====== Text excerpt ======
To additionally test for respondent confusion, individual correlations were calculated between both versions of these 3 questions and 13 other questionnaire items about satisfaction with classroom experience, 12 of which were not varied across experimental treatments. Each of these items was expected to correlate positively with answers to these three test questions. If confusion existed among respondents and they did not change their answers, we would expect lower correlations between the 3 answer-box questions and the 13 other items, than for the polar point versions. All 13 correlations for each of the items using both formats were positive, but the mean correlation for the polar point format was .24, compared to only .14 for the answer box format. In only 4 of the 36 instances was the correlation between the 13 items and the test items higher for the answer box version. It was also observed that the mean difference for the correlations between versions for the first item (.16) was higher than the mean for the second (.10), with the third item reflecting the lowest mean difference (.03). This was consistent with the expectation that because of repetition respondents are less likely to make errors on the later items as they become accustomed to using the scale.
Discussion and Conclusions
Most previous work in survey methodology has focused on question wording as the sole conduit of question meaning. In this article, we have proposed that the use of graphical and symbolic languages communicate additional meaning to the respondent and can independently and jointly influence respondent behavior.
These 14 experimental tests of 7 hypotheses combine to form an initial analysis of how graphical and symbolic languages influence respondent behavior in self-administered questionnaires. Significant differences were found for all of the hypotheses (though not on every experimental item), and most of the remaining tests were in the expected direction. Our general conclusion is that the visual design of questions on self-administered questionnaires can significantly impact respondent behavior.
Individual and combined manipulations of visual languages can influence how respondents navigate through a self-administered questionnaire as well as influence answers to specific survey questions. Instructions can vary in their impact, depending on whether they are placed in the respondents navigational path or not. Directional arrows can help to guide respondents to subordinate questions. The amount of space provided in the questionnaire and how it is apportioned among response options can affect the way in which respondents choose answer categories and how much information they provide. Attempting to save space without careful consideration of the effects on how questions appear to respondents can lead to unintended consequences. Applying a response format suitable for one survey mode (answer boxes in telephone surveys) to another (the self-administered questionnaire) may lead to respondent confusion. The findings from this initial investigation highlight some of the possible effects of graphical and symbolic manipulation and provide a point of departure for further investigation.
======
Exercise aim: Condense the paragraph in the survey design text that begins "Individual and combined manipulations" into a bulleted list that keeps its main findings.
====== Collected data ======
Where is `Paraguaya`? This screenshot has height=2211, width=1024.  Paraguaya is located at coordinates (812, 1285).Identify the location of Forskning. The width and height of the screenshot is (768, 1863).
======
In response:
- Manipulating visual languages, alone or in combination, can affect how respondents move through a self-administered questionnaire and how they answer specific questions.
- The impact of instructions depends on whether they are placed in the respondents' navigational path.
- Directional arrows can help guide respondents to subordinate questions.
- The amount of space provided, and how it is divided among response options, can affect which answer categories respondents choose and how much information they give.
- Saving space without considering how questions appear to respondents can have unintended consequences.
- Carrying a response format from one survey mode to another, such as answer boxes from telephone surveys to self-administered questionnaires, may confuse respondents.
- These initial findings point to possible effects of graphical and symbolic manipulation and offer a starting point for further investigation.